ACTION ITEM:
Give back the data exactly, with no images.

··· INPUT RECORDS ···

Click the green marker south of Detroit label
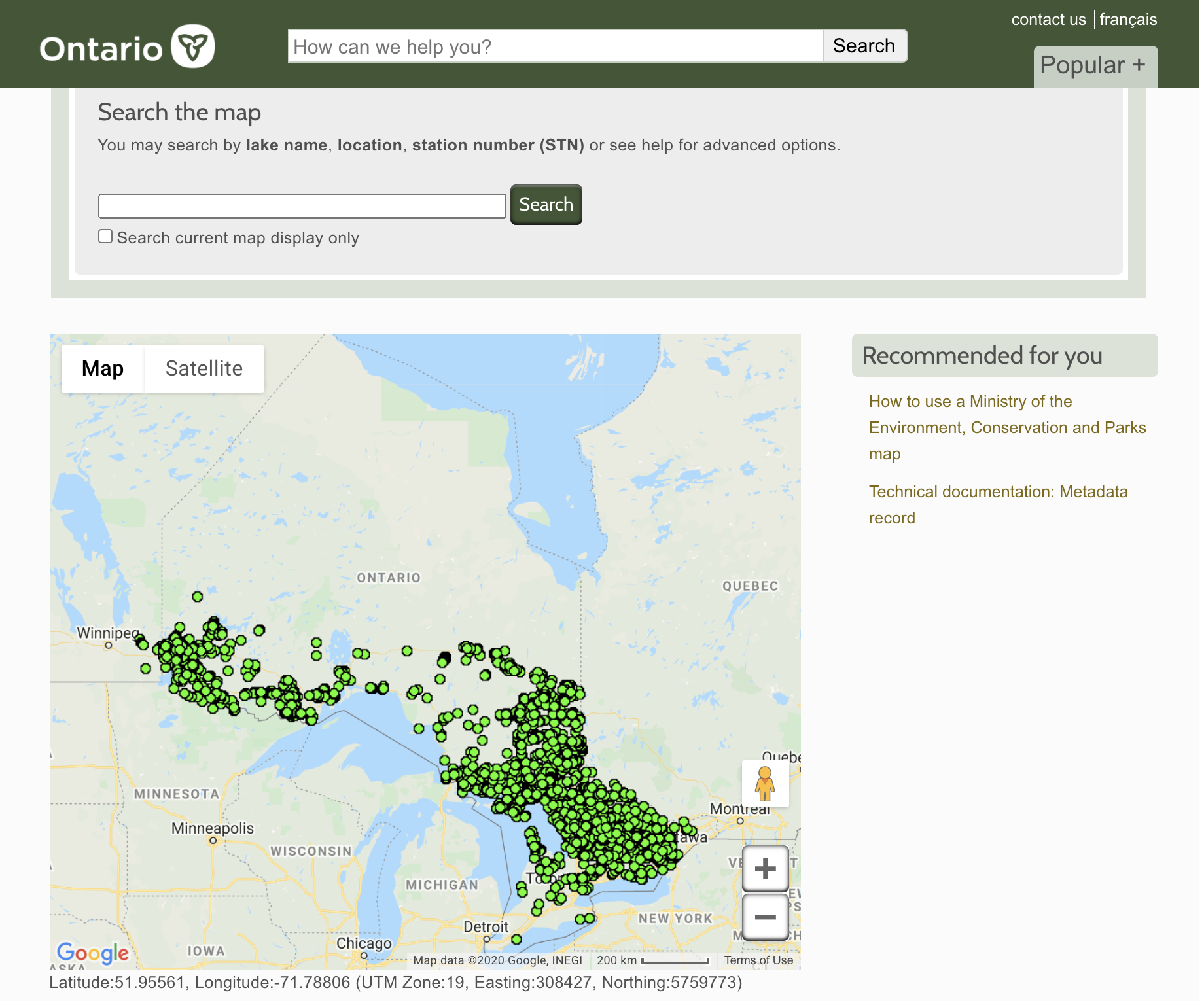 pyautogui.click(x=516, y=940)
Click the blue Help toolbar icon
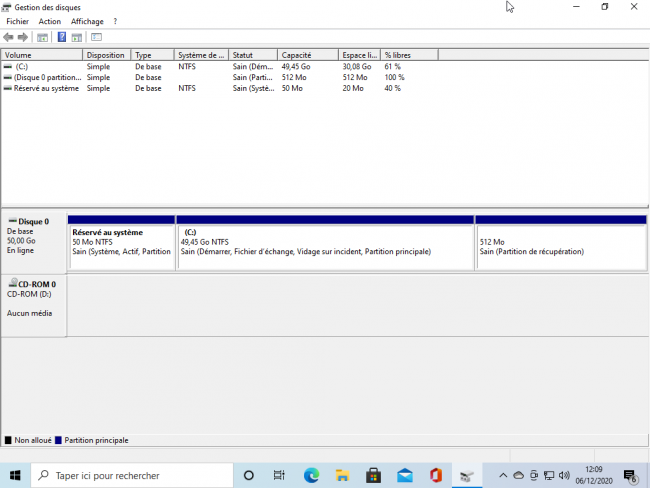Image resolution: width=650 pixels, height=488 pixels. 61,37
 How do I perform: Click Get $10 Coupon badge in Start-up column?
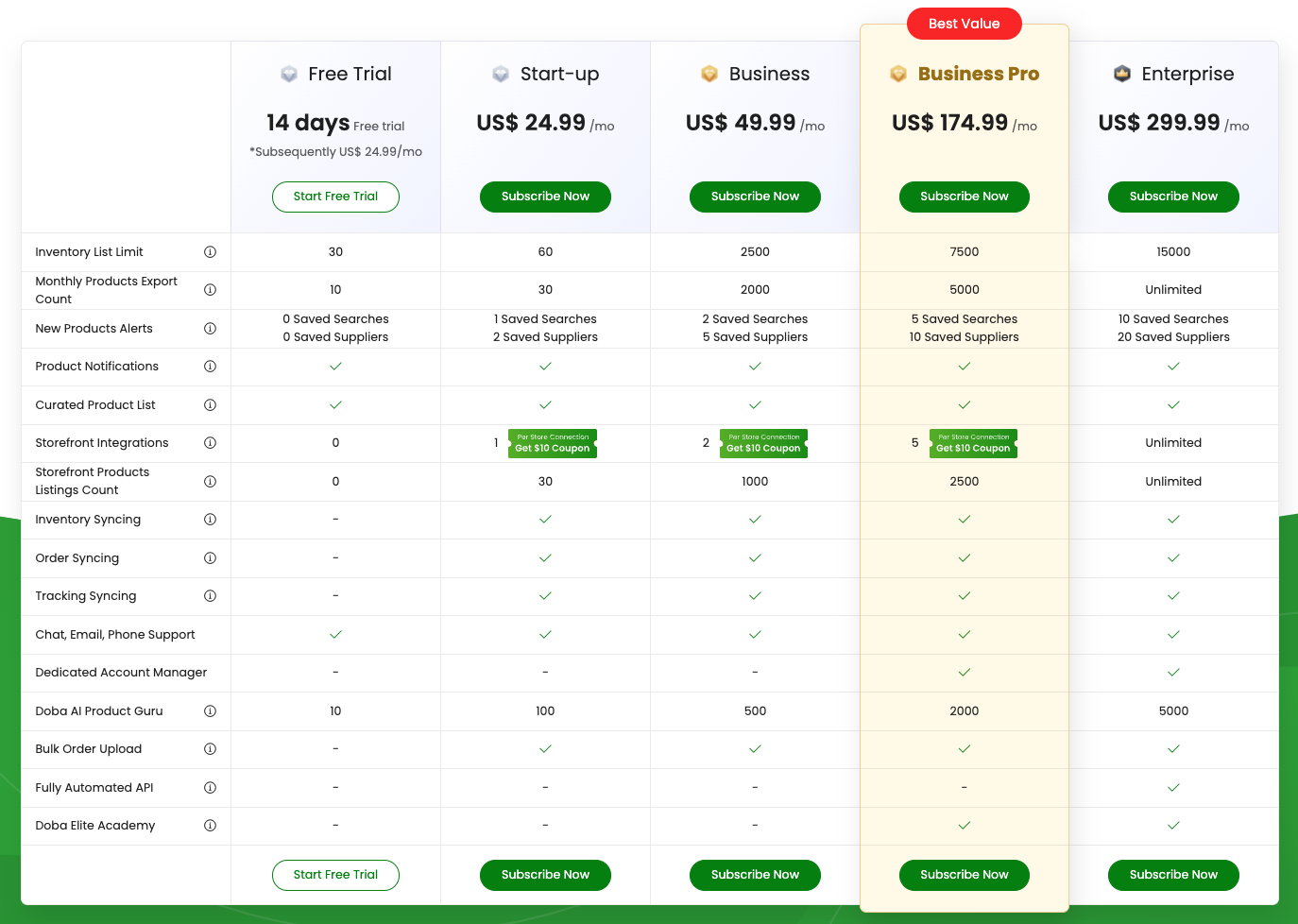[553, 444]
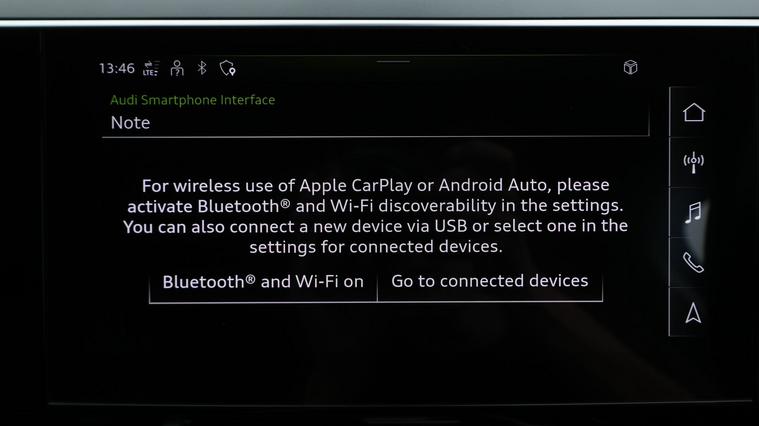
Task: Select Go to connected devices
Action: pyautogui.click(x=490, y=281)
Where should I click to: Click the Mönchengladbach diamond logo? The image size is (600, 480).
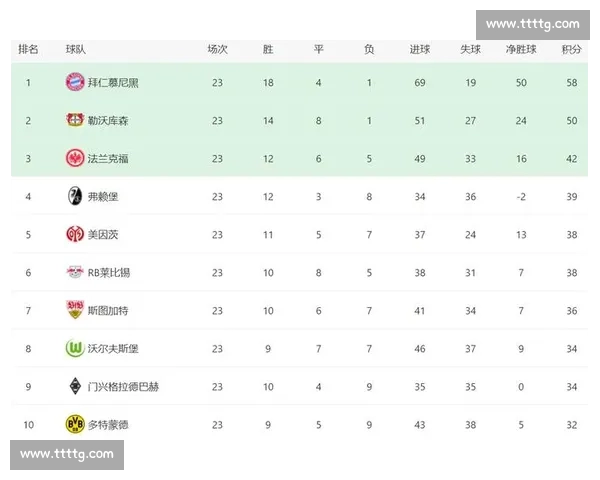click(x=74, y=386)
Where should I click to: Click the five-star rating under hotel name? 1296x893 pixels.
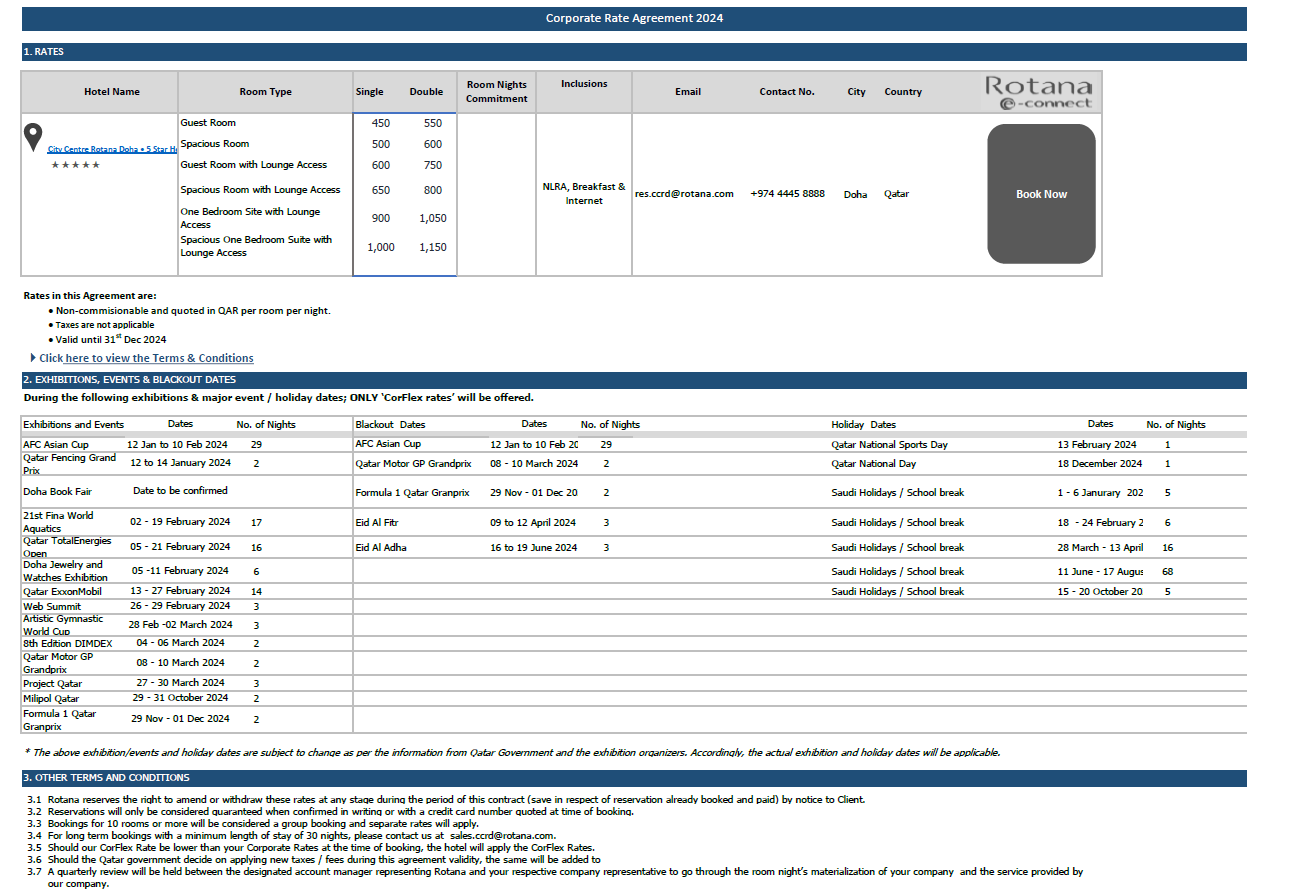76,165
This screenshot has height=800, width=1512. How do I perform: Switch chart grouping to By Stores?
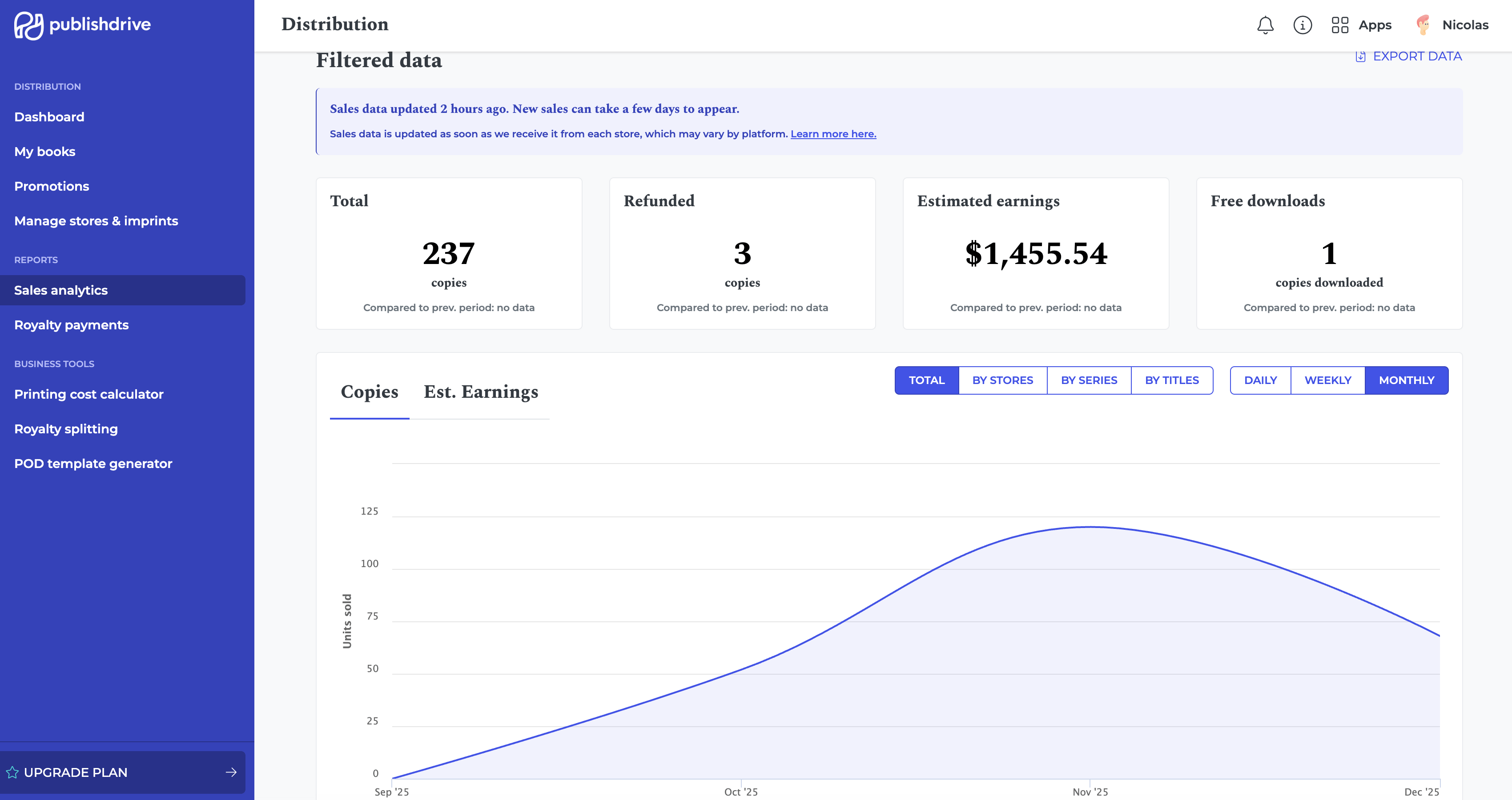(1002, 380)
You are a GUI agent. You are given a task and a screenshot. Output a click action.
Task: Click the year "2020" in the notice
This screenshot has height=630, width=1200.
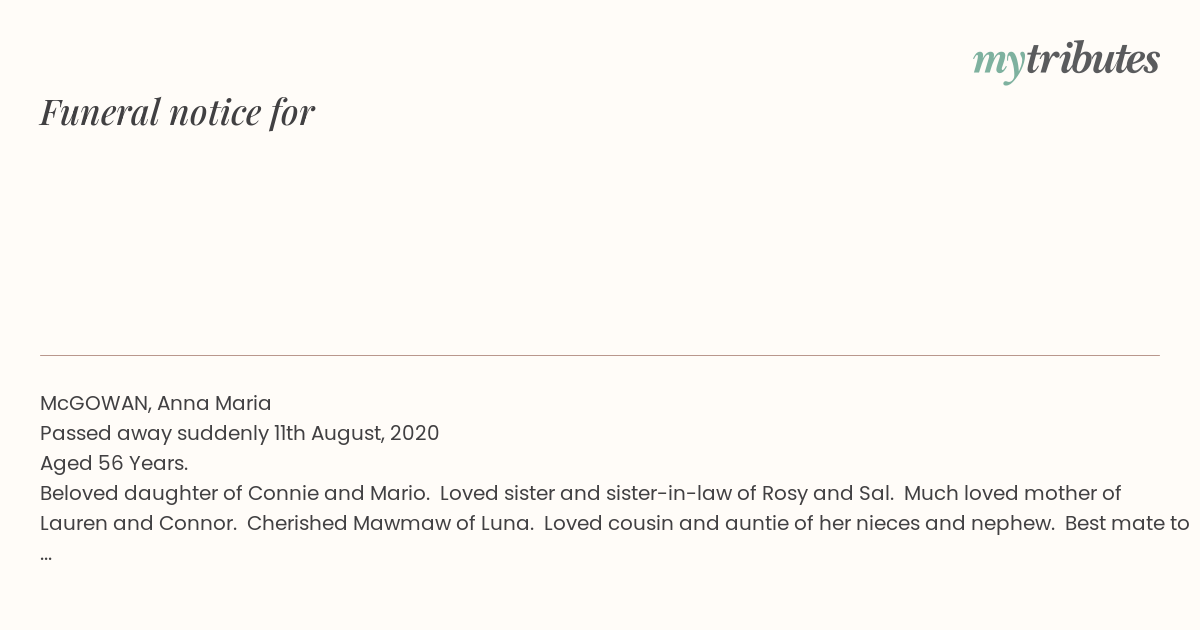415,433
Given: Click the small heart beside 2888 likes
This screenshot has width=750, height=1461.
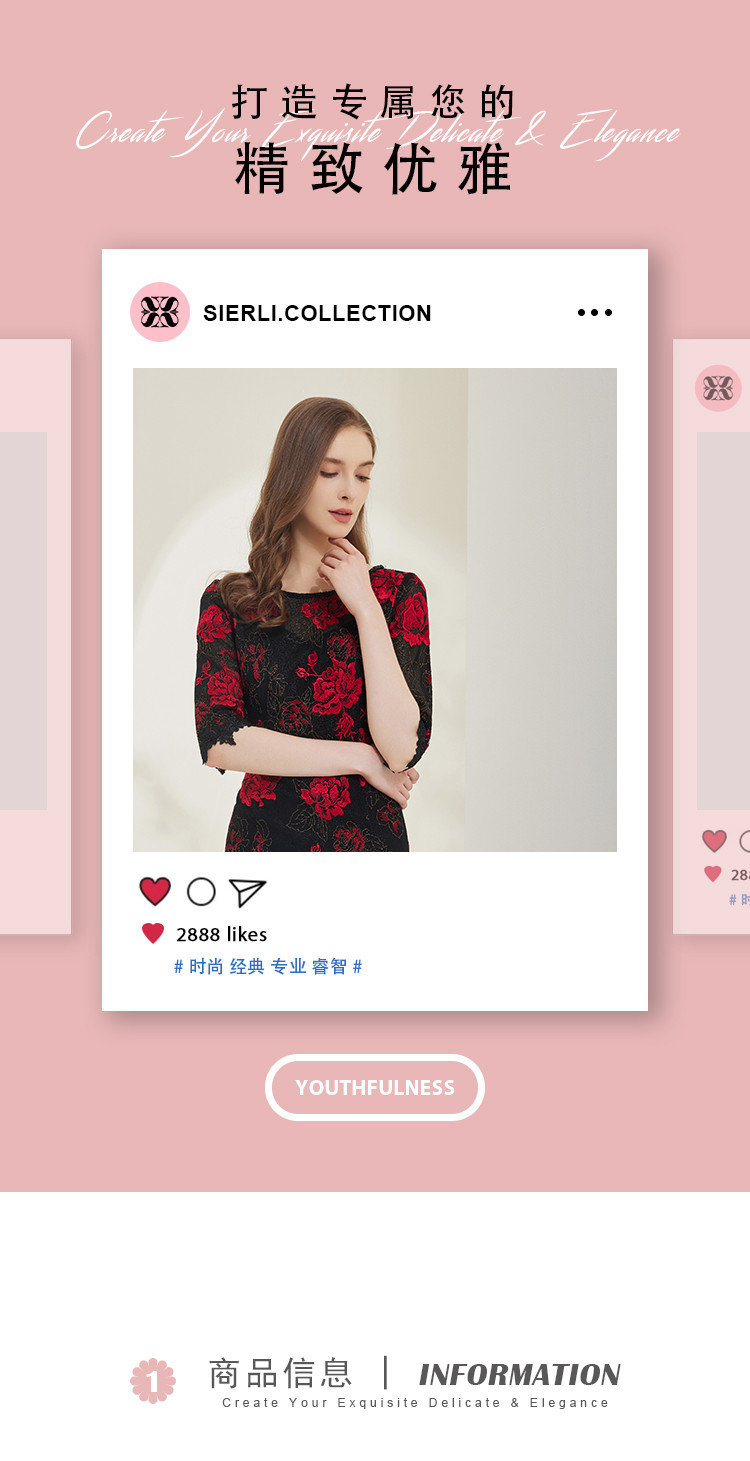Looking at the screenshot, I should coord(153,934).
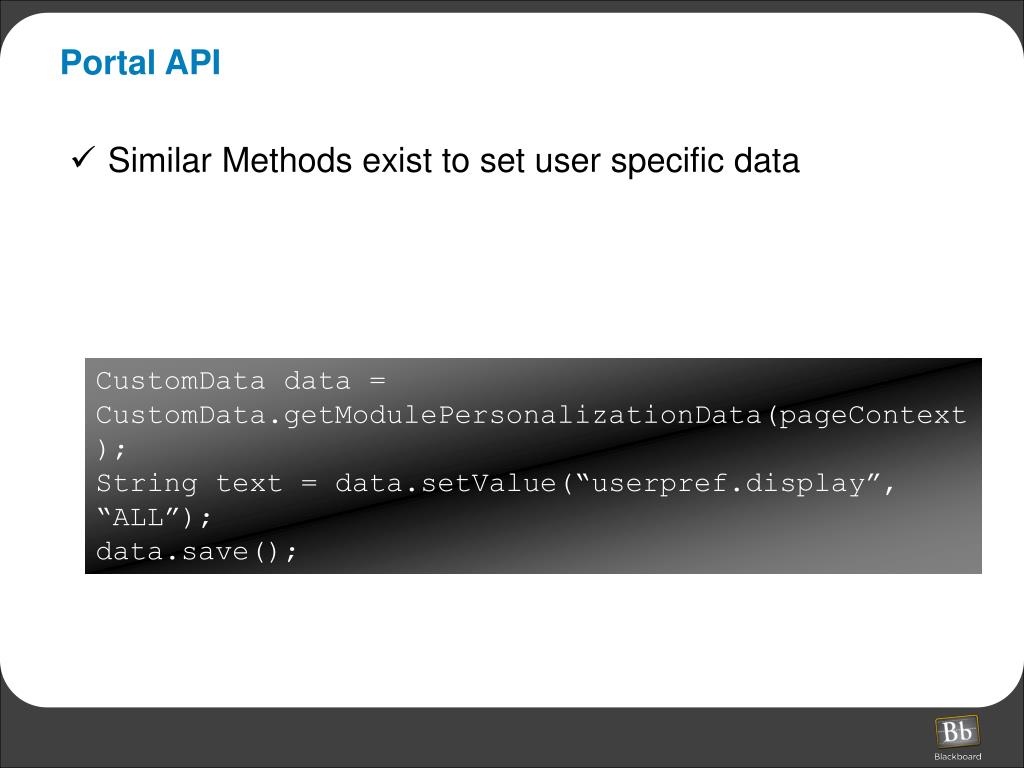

···

RESPONSE TO THE TASK:
Click the green marker south of Detroit label
 pyautogui.click(x=516, y=940)
Click the blue Help toolbar icon
Image resolution: width=650 pixels, height=488 pixels. 61,37
 How do I perform: Click Get $10 Coupon badge in Start-up column?
[553, 444]
Task: Select Go to connected devices
Action: pyautogui.click(x=490, y=281)
Where should I click to: Click the Mönchengladbach diamond logo? The image size is (600, 480).
click(x=74, y=386)
Where should I click to: Click the five-star rating under hotel name? 1296x893 pixels.
76,165
This screenshot has height=800, width=1512. How do I perform: Switch chart grouping to By Stores?
(1002, 380)
You are a GUI agent. You are given a task and a screenshot. Output a click action.
Task: Click the year "2020" in the notice
This screenshot has height=630, width=1200.
415,433
Given: Click the small heart beside 2888 likes
This screenshot has width=750, height=1461.
Looking at the screenshot, I should coord(153,934).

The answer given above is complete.